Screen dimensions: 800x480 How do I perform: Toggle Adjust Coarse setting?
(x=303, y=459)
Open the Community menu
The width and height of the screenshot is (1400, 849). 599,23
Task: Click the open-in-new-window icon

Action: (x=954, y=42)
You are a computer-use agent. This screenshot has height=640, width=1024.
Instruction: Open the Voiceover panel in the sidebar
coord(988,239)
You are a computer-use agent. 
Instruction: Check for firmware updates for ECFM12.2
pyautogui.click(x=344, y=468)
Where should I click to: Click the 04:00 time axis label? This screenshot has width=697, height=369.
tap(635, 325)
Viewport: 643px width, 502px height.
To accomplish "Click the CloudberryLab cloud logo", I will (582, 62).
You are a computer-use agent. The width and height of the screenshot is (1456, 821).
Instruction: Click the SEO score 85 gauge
——————
- _Work request_
What you give back must match the material word for word.

- _Expected output_
Screen dimensions: 800x480 How do I perform: Toggle Adjust Coarse setting?
(x=303, y=459)
Open the Community menu
The width and height of the screenshot is (1400, 849). 599,23
Task: Click the open-in-new-window icon

Action: (x=954, y=42)
You are a computer-use agent. This screenshot has height=640, width=1024.
Instruction: Open the Voiceover panel in the sidebar
coord(988,239)
You are a computer-use agent. 
Instruction: Check for firmware updates for ECFM12.2
pyautogui.click(x=344, y=468)
Where should I click to: Click the 04:00 time axis label? This screenshot has width=697, height=369.
tap(635, 325)
Viewport: 643px width, 502px height.
To accomplish "Click the CloudberryLab cloud logo", I will (582, 62).
You are a computer-use agent. The width and height of the screenshot is (1456, 821).
Instruction: Click the SEO score 85 gauge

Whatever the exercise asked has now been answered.